To be done: Pick out each line in the listing below that contains the word "width" and copy those lines.

Information provided:
******************************

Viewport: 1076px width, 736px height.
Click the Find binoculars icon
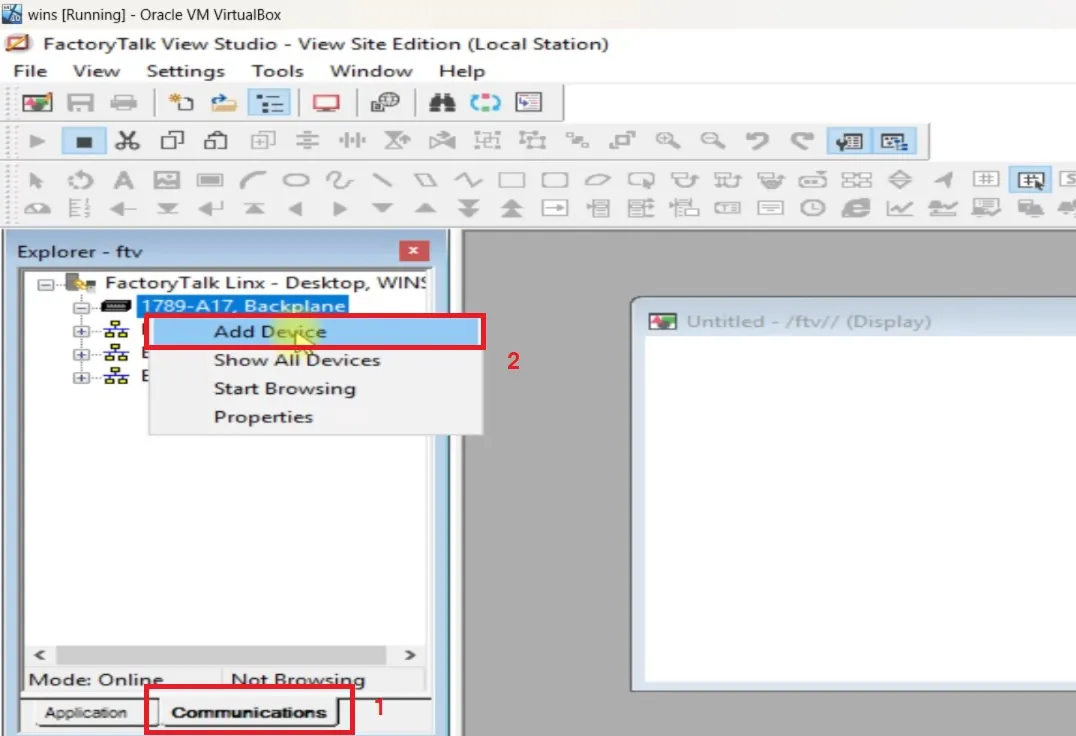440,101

******************************

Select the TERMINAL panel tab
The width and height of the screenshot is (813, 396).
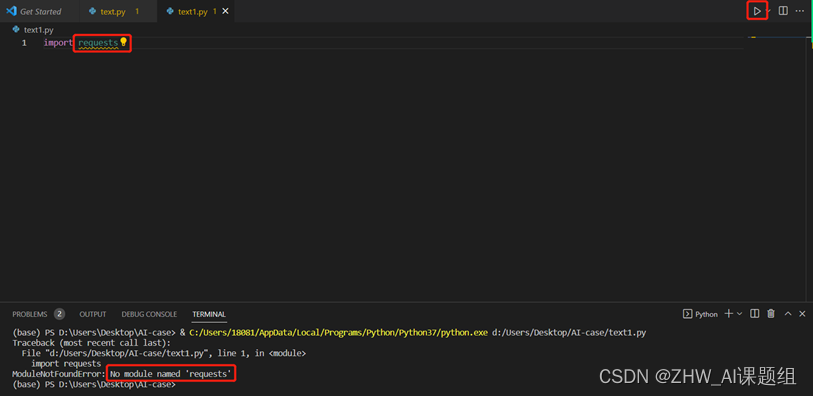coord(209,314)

******************************

Exercise result:
Viewport: 1076px width, 736px height.
The width and height of the screenshot is (813, 396).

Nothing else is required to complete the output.